WHAT IS EXPECTED » An exact copy is needed of the lines in the entries below from the line with "March 2025 (45, 1648)" up to and including the line with "geschaeftsstelle@spvgg-weil-der-stadt.de (609, 18)", and of nothing else. Leave the pictures out.
━━━ EXERCISE MATERIALS
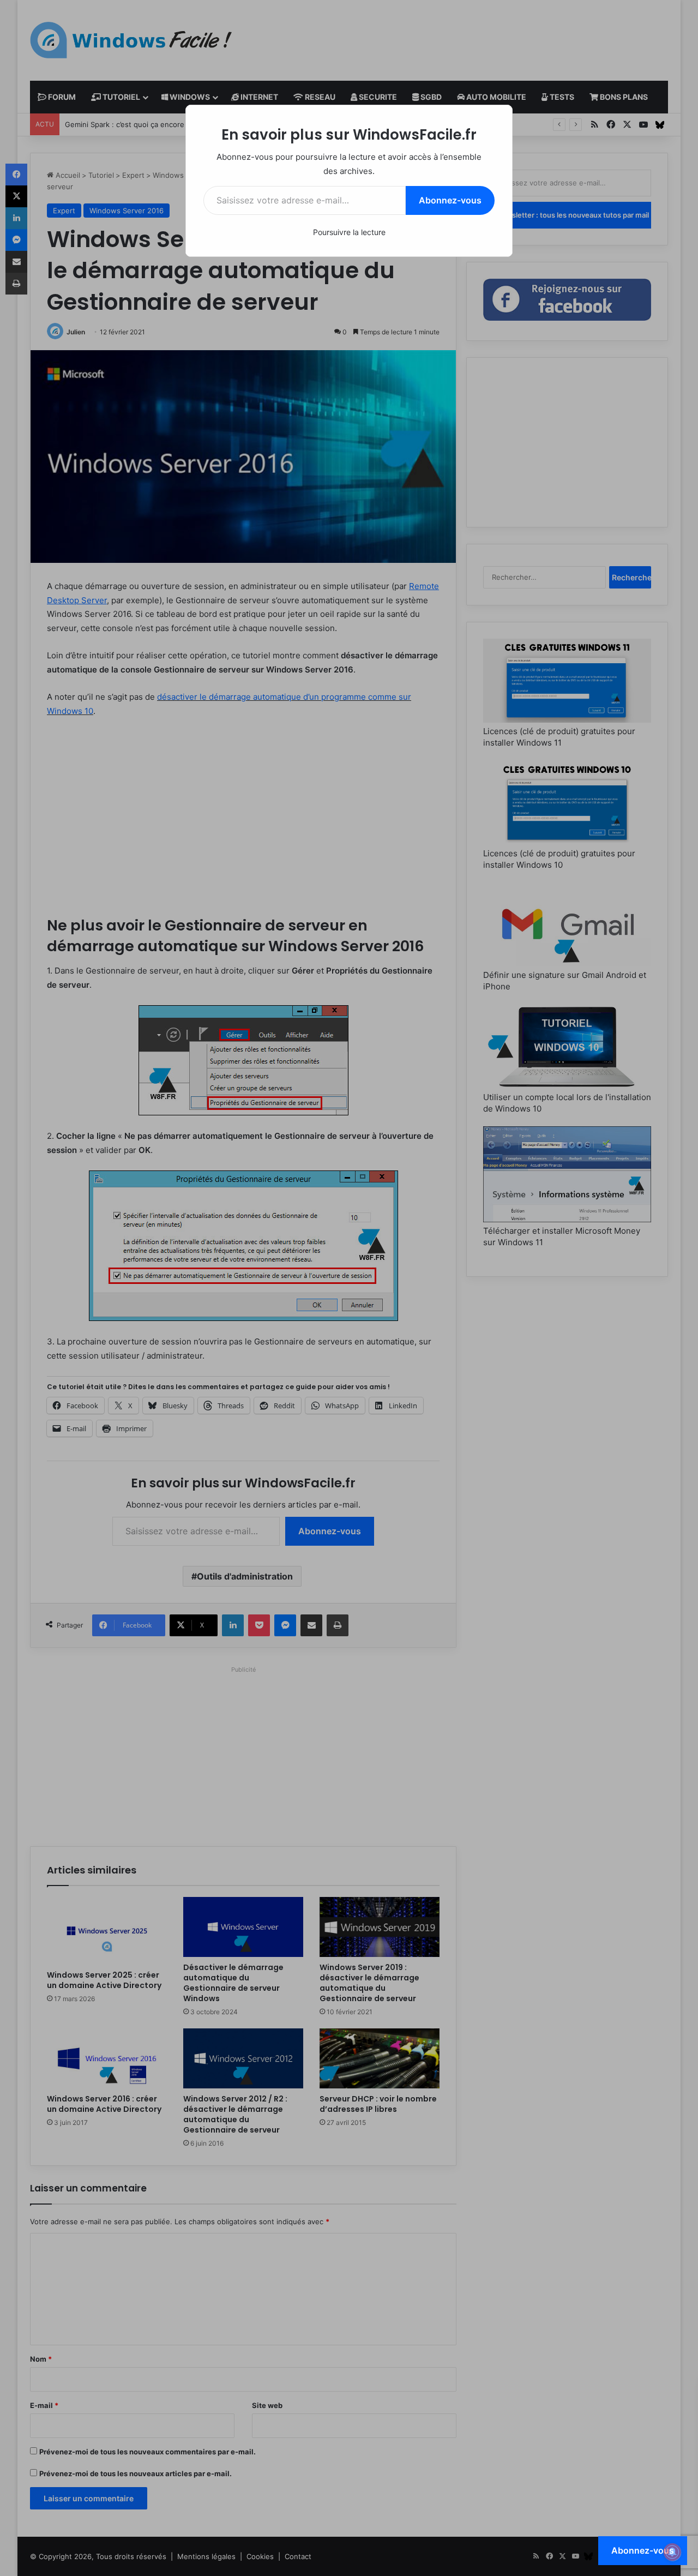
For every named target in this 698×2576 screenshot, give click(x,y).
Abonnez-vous (450, 200)
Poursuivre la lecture (349, 232)
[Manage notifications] (672, 2552)
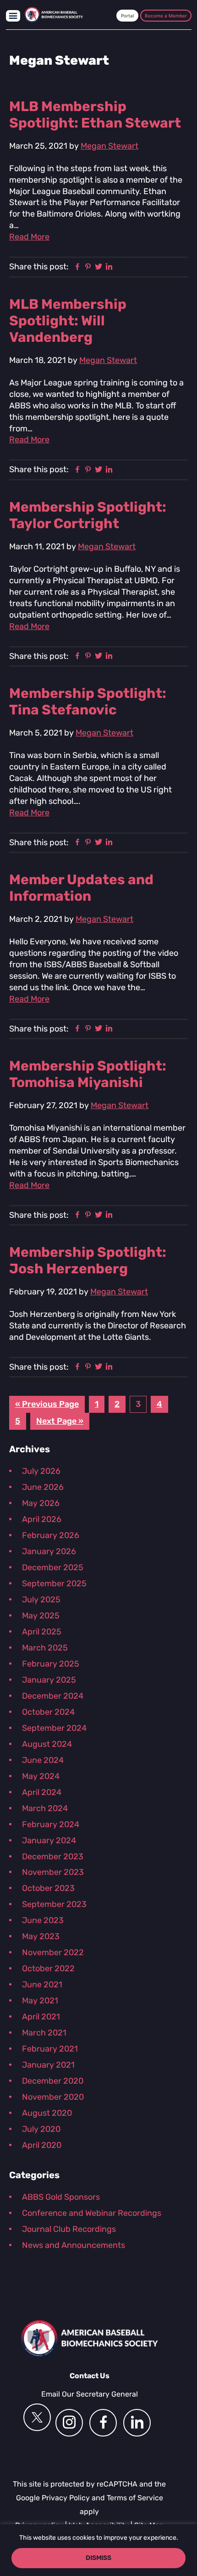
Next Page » (59, 1423)
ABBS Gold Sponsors (61, 2197)
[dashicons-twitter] (37, 2417)
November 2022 (53, 1952)
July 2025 (41, 1600)
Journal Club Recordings (69, 2229)
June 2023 (43, 1920)
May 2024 (41, 1776)
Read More (29, 237)
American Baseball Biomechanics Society (53, 14)
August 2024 (47, 1744)
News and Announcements (73, 2245)
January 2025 (49, 1680)
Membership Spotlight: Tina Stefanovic (87, 701)
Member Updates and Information (81, 887)
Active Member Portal (127, 16)
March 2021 (44, 2033)
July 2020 (41, 2129)
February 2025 (50, 1664)
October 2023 (48, 1888)
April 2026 (41, 1519)
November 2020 (53, 2097)
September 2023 (54, 1904)
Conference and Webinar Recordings (91, 2213)
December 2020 (52, 2081)
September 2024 (54, 1728)
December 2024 (52, 1696)
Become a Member (166, 15)
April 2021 (41, 2017)
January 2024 (49, 1840)
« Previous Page (47, 1406)
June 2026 (43, 1487)
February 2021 (50, 2049)
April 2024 (41, 1792)
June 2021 (42, 1984)
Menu (13, 16)
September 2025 (54, 1583)
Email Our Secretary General (89, 2394)
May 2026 (41, 1503)
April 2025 (41, 1632)
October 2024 (48, 1712)
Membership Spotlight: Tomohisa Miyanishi (87, 1074)
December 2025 (52, 1567)
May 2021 (40, 2001)
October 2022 (48, 1968)
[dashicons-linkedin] (137, 2423)
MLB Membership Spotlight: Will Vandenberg (67, 321)
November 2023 (53, 1872)
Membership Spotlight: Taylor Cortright (87, 515)
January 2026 (49, 1551)
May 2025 (41, 1616)
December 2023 (52, 1856)
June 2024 (43, 1760)
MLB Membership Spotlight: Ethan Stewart (95, 114)
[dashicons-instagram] (69, 2423)
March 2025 (45, 1648)
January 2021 (48, 2065)
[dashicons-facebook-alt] (103, 2423)
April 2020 (41, 2145)
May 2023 (41, 1936)
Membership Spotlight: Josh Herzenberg (87, 1260)
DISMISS (98, 2558)
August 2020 (47, 2113)
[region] (98, 2550)
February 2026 (50, 1535)
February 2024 (50, 1824)
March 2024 (45, 1808)
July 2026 (41, 1471)
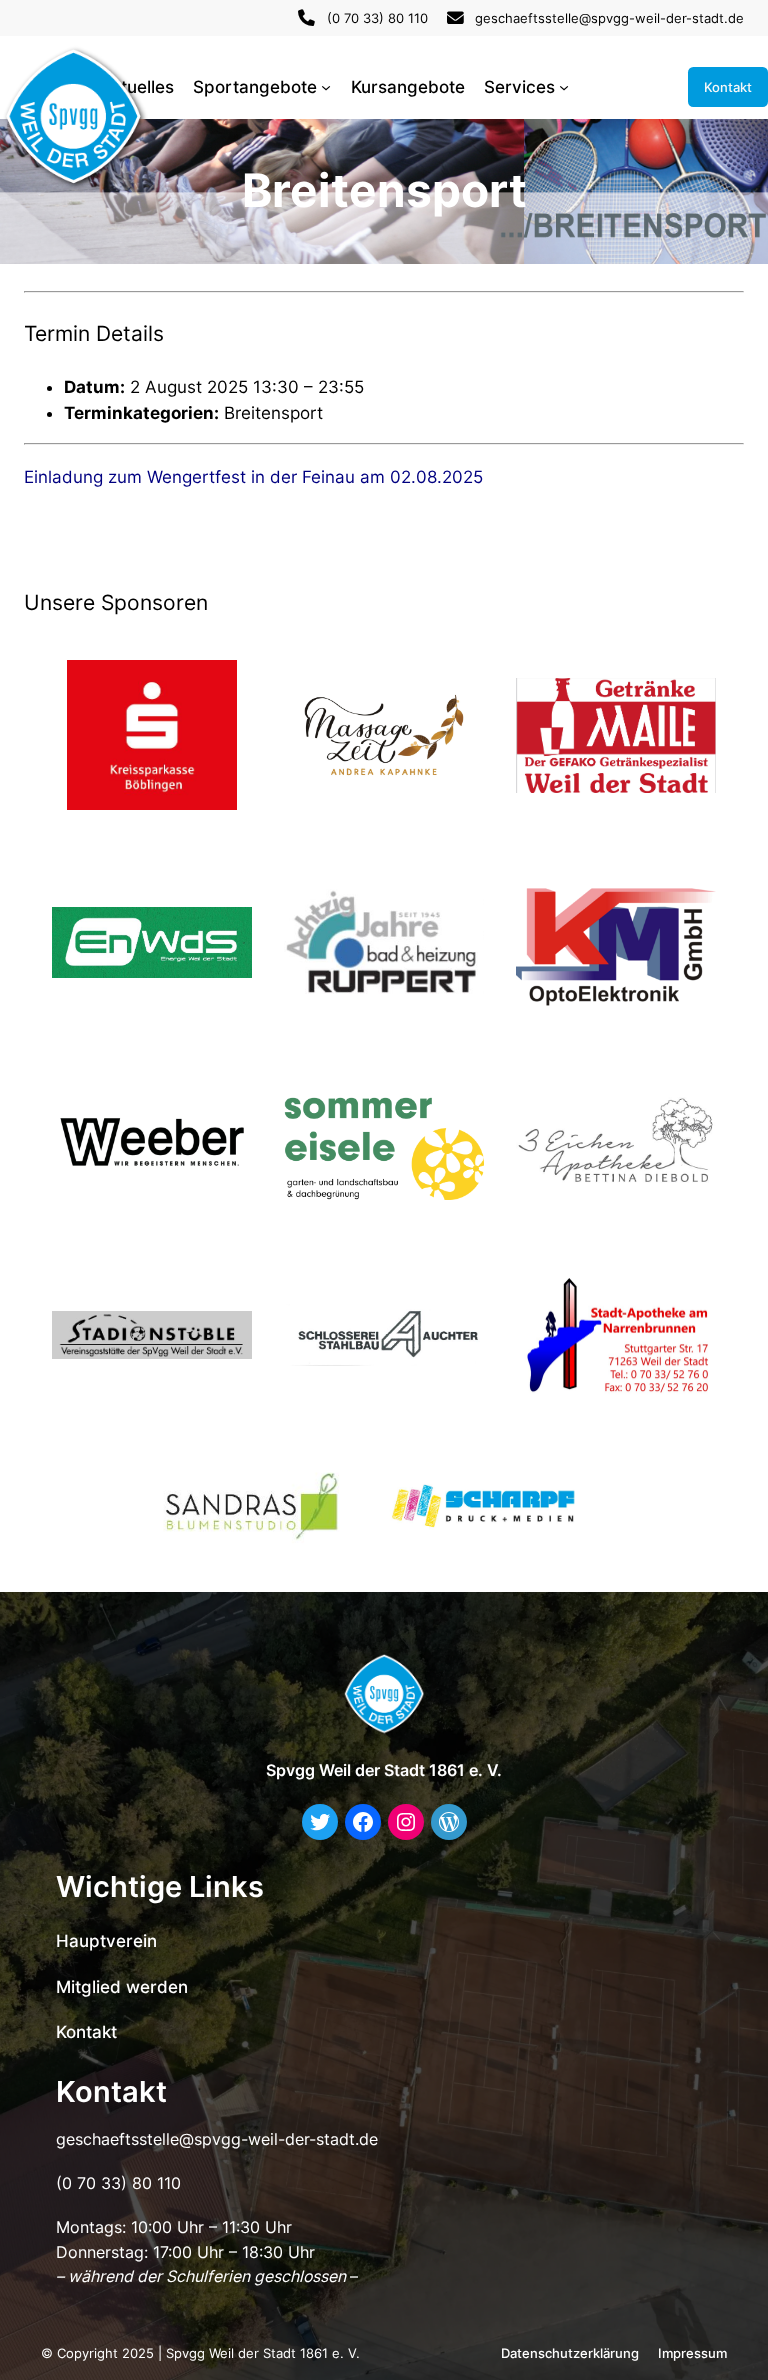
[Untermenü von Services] (564, 87)
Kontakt (728, 87)
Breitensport (273, 413)
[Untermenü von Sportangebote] (326, 87)
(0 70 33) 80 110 (377, 18)
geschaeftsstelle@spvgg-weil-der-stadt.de (609, 18)
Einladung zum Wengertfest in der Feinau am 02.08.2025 (253, 477)
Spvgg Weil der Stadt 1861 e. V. (384, 1770)
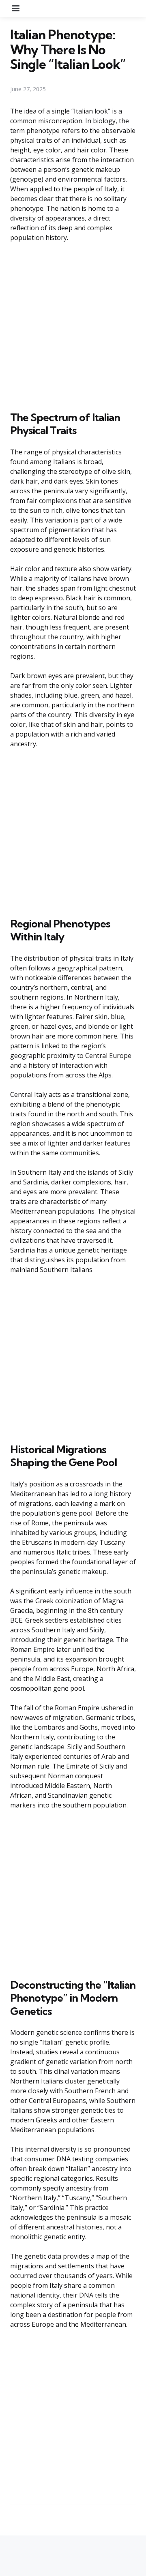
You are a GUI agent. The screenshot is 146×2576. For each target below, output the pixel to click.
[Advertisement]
━━━━━━
REPLY »
March 2025 (45, 1648)
January 2021 (48, 2065)
[dashicons-facebook-alt] (103, 2423)
April 2020 (41, 2145)
May 2023 (41, 1936)
Membership Spotlight: Josh Herzenberg (87, 1260)
DISMISS (98, 2558)
August 2020 (47, 2113)
[region] (98, 2550)
February 2026 (50, 1535)
February 2024 (50, 1824)
March 2024 (45, 1808)
July 2026 (41, 1471)
[Untermenü von Services] (564, 87)
Kontakt (728, 87)
Breitensport (273, 413)
[Untermenü von Sportangebote] (326, 87)
(0 70 33) 80 110 (377, 18)
geschaeftsstelle@spvgg-weil-der-stadt.de (609, 18)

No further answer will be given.